Provided text:
Earlier today I visited one of my old friends from uni for the first time in about a year. I am famously anti-social, which is all fine and dandy until something happens to one of my friends and then it sucks and I turn out to be a bad friend. I rely on other people to maintain the friendship and if they are unable to keep in touch I am incapable of picking up the slack. This behaviour has already cost me one of my best friends and is not pretty.

This friend had a stillborn baby last year and therefore no longer the inclination to be social and keep in touch with others. It has taken me until about last month to finally get on the phone myself after I learned that she was pregnant again (I did go to the funeral and have seen her on occasion at other friends' venues). Let's just say I had a sort of wake up call here. I think/hope I managed to repair things a bit but of course I'm not off the hook here, it will be up to me to keep in touch from now on for the foreseeable future.

Today was the first time I visited the new house where she and her SO moved in last year, after the tragedy. It is enormous, for Dutch standards, everything is brand new, furnished and styled to the nines (said friend has always been a tad neurotic, like all of us, probably why we are friends in the first place ;p). When she showed me around and I ooh-ed and aah-ed, everything just horribly underlined how sad she is and how hard this new pregnancy is for her.

She's about my age, her biological clock is ticking, even though she has not even begun mourning for her first child she feels she has to have another NOW because otherwise it'll be too late. She can't enjoy her pregnancy, infused as it is with fear and sadness. She does not enjoy the house, she has not taken the time to properly mourn, engrossed with moving and all the stuff moving into a brand new house entails, from dealing with the usual mentally challenged workman to choosing curtains and now the garden is being done.

She showed me the baby room and said; "This was going to be Mees' room. It will be the new kid's room, if..." She built a little shrine for the dead baby in the living room and it was all really pretty and sad but somehow not really real. Like the rest of the house it looked styled, done just so, but devoid of actual emotion. She is not okay and I cannot begin to understand what she is going through.

I wish it was July already and the baby would be here, all safe and sound.

Supplied entries:
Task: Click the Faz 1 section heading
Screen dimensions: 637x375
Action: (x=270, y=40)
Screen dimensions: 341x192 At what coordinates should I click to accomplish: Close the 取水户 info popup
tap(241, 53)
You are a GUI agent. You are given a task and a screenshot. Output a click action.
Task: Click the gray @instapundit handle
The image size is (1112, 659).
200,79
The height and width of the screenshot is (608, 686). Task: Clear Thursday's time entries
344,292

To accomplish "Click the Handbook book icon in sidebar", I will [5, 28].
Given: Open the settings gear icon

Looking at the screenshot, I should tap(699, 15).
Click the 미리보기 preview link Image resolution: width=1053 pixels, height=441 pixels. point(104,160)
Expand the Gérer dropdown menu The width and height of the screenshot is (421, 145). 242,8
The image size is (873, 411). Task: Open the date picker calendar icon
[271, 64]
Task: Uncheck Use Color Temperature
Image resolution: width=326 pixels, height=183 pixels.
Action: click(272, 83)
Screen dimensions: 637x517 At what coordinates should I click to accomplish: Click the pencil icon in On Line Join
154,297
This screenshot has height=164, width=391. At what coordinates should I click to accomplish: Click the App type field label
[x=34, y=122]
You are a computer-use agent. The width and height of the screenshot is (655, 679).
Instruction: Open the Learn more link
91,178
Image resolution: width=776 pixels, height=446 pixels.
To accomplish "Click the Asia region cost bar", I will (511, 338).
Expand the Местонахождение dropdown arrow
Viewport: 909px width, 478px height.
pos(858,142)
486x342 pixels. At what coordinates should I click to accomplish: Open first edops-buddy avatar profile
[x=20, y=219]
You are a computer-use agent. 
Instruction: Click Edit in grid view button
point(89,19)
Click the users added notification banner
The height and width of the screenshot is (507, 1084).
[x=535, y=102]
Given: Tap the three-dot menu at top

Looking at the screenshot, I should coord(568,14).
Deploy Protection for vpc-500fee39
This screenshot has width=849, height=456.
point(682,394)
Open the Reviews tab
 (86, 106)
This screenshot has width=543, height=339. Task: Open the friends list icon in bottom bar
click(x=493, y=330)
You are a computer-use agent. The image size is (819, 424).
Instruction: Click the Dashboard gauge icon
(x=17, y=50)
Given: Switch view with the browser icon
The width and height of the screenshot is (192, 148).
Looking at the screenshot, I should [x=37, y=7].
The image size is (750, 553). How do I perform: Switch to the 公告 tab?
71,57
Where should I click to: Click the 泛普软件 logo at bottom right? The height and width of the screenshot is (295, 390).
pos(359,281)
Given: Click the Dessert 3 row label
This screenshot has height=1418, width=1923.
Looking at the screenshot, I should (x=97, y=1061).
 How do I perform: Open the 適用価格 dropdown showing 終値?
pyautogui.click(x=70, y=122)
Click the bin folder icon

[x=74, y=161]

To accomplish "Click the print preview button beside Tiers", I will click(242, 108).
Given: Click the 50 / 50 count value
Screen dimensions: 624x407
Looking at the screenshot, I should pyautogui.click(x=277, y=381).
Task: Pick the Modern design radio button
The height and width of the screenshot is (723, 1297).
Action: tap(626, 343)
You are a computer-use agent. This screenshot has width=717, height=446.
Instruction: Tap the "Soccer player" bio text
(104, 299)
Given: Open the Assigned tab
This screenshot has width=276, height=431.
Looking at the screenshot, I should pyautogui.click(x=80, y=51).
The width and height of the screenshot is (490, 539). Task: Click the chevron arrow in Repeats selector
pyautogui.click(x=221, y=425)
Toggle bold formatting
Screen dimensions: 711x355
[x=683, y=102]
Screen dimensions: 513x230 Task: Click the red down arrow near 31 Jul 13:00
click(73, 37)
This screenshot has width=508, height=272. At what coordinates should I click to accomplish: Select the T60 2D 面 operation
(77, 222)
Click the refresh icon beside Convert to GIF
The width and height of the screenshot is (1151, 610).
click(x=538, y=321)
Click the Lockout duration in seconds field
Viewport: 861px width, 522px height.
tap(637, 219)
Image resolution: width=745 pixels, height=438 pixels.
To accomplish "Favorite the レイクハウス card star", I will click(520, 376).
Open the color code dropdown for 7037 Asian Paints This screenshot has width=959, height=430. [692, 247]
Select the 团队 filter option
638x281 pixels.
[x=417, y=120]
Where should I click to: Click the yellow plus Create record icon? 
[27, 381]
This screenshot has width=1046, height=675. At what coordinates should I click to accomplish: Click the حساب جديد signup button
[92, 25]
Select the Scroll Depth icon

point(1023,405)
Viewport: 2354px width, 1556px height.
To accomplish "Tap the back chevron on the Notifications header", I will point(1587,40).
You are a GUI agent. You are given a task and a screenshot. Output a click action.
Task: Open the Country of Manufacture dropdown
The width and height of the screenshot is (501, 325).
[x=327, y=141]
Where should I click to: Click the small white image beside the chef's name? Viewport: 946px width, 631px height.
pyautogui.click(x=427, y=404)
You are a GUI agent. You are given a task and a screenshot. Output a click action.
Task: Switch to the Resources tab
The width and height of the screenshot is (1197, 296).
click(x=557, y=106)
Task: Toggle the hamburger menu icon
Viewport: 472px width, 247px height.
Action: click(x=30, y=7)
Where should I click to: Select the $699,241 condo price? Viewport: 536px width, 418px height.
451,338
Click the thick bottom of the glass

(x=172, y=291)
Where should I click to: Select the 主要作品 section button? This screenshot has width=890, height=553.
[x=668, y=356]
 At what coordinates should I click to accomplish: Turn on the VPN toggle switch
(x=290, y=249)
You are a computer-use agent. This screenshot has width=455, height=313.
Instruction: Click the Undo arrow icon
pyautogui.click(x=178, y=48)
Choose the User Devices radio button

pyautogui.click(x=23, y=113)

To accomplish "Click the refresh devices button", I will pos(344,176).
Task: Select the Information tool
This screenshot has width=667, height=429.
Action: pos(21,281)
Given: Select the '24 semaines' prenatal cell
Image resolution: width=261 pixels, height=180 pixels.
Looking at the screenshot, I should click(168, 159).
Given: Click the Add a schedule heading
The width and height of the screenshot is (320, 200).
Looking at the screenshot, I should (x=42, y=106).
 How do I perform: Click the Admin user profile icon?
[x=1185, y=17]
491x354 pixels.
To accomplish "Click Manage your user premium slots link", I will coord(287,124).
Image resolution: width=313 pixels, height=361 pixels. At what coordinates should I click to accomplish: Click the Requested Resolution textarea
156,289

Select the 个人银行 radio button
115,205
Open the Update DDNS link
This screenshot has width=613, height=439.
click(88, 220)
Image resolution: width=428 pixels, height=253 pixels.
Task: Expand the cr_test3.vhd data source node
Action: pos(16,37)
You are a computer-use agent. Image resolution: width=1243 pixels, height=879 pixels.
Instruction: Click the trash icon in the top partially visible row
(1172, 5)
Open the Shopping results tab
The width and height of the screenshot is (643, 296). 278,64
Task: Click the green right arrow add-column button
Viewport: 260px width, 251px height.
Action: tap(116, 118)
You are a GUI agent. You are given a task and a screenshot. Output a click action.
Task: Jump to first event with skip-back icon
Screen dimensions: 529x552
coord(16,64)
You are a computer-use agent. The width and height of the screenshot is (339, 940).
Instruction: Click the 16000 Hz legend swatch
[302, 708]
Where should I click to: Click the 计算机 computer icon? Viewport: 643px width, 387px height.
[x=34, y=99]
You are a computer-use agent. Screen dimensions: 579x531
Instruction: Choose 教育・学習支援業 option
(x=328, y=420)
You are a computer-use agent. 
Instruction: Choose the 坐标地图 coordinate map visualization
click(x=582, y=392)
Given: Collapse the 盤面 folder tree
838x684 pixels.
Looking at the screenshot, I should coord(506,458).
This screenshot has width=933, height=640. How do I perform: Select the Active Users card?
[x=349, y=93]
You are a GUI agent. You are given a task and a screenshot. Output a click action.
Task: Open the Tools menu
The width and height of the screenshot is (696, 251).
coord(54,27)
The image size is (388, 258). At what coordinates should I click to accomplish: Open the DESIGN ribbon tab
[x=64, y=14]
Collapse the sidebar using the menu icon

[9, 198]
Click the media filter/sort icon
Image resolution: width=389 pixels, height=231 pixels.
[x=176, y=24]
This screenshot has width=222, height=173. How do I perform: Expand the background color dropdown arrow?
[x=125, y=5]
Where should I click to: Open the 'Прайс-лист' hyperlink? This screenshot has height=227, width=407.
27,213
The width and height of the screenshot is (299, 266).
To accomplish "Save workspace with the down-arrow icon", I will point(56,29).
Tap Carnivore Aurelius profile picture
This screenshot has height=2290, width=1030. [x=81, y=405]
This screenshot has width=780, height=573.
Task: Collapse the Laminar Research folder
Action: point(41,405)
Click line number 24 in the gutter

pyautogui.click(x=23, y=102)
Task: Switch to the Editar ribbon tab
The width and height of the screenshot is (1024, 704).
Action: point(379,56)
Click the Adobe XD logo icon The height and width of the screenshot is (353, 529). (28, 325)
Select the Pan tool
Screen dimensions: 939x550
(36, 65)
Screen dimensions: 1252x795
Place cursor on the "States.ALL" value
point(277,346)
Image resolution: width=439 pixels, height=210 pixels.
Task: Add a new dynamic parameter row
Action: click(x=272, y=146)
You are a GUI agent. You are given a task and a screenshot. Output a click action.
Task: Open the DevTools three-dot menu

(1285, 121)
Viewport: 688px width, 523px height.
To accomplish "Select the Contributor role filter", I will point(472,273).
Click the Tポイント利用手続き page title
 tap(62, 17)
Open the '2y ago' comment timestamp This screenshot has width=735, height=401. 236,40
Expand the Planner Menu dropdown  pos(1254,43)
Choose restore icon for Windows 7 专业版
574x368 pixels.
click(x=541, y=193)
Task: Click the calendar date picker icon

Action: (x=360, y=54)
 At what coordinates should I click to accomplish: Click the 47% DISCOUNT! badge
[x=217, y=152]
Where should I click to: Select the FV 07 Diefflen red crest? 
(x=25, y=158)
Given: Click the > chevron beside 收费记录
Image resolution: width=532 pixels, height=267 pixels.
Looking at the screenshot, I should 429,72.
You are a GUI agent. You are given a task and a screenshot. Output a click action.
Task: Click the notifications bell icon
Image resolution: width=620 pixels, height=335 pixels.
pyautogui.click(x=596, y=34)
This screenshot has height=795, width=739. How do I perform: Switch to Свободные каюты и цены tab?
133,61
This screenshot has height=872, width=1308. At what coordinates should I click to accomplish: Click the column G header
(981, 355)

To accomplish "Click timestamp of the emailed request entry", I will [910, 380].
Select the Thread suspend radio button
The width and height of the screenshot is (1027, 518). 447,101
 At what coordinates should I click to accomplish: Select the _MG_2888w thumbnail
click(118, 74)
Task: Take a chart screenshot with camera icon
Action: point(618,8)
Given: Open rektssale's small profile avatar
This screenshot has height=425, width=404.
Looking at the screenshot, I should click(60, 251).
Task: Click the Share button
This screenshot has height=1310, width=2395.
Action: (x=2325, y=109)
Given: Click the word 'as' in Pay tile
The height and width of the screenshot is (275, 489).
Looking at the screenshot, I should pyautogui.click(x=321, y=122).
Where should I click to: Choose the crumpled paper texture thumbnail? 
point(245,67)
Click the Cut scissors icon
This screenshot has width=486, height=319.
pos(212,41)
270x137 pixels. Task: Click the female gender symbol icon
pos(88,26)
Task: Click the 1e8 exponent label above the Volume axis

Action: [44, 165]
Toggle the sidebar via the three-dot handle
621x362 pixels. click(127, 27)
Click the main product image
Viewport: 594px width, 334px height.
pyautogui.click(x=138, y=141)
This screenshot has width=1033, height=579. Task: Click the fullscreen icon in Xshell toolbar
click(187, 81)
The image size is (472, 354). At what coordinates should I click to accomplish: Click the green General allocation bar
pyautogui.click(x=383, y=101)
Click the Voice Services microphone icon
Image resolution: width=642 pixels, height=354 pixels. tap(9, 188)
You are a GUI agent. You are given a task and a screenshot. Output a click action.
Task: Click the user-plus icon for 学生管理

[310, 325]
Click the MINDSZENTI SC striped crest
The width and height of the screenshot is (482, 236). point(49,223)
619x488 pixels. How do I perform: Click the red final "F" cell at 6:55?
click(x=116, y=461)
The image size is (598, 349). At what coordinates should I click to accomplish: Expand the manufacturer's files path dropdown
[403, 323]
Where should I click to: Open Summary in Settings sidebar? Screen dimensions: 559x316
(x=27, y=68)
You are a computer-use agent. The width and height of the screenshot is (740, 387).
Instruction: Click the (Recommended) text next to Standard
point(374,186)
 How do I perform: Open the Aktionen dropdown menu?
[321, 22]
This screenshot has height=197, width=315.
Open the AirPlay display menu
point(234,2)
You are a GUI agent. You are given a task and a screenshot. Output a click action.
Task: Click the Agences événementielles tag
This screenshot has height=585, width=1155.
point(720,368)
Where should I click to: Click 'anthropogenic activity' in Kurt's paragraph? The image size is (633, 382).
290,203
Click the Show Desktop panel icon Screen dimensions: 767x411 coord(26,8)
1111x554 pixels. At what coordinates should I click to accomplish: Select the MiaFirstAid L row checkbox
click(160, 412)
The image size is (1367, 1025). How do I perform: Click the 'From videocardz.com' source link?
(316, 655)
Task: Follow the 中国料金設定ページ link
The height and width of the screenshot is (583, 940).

Task:
Please reproduce, word for word, the stretch from "This friend had" through "the foreseeable future." in the post about visiting a grieving friend.

Solution for this exercise:
This friend had a stillborn baby last year and therefore no longer the inclination to be social and keep in touch with others. It has taken me until about last month to finally get on the phone myself after I learned that she was pregnant again (I did go to the funeral and have seen her on occasion at other friends' venues). Let's just say I had a sort of wake up call here. I think/hope I managed to repair things a bit but of course I'm not off the hook here, it will be up to me to keep in touch from now on for the foreseeable future.